A sum of Rs 36,014 crore was lost to bank frauds in FY25, surging three-fold from the previous year, the Reserve Bank of India's annual report has said, with loan scams dominating the list.
The report released on May 29 said public sector banks (PSBs) accounted for the bulk of the losses, while private sector lenders reported the highest number of cases of fraud.
The RBI acknowledged the growing operational risks in the banking system and said it would enhance its supervisory oversight, especially of private and small finance banks.
“Operational risk in private banks remains elevated, with a surge in reported fraud cases across technology platforms,” the report said.

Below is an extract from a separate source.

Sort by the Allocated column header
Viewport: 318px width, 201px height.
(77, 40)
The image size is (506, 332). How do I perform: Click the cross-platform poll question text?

Public sector banks reported frauds worth Rs 25,667 crore, continuing the trend of high-value loan-related scams. Private banks registered 14,233 fraud cases, the most among all bank groups but the total value of money lost was lower at Rs 10,088 crore.
Most of the private bank cases were linked to digital payment channels such as card and internet-based transactions, highlighting persistent vulnerabilities in tech-driven platforms.
“Digital payments frauds dominated the number of cases reported by private banks,” the RBI said in the report.
The rise in fraud value is particularly notable after a period of decline.
In FY24, the total value of reported frauds across the banking system had dipped to Rs 13,930 crore despite a spike in the number of cases. In FY25, however, the fraud value more than doubled, driven by a resurgence in large-value loan frauds and continued misuse of digital channels.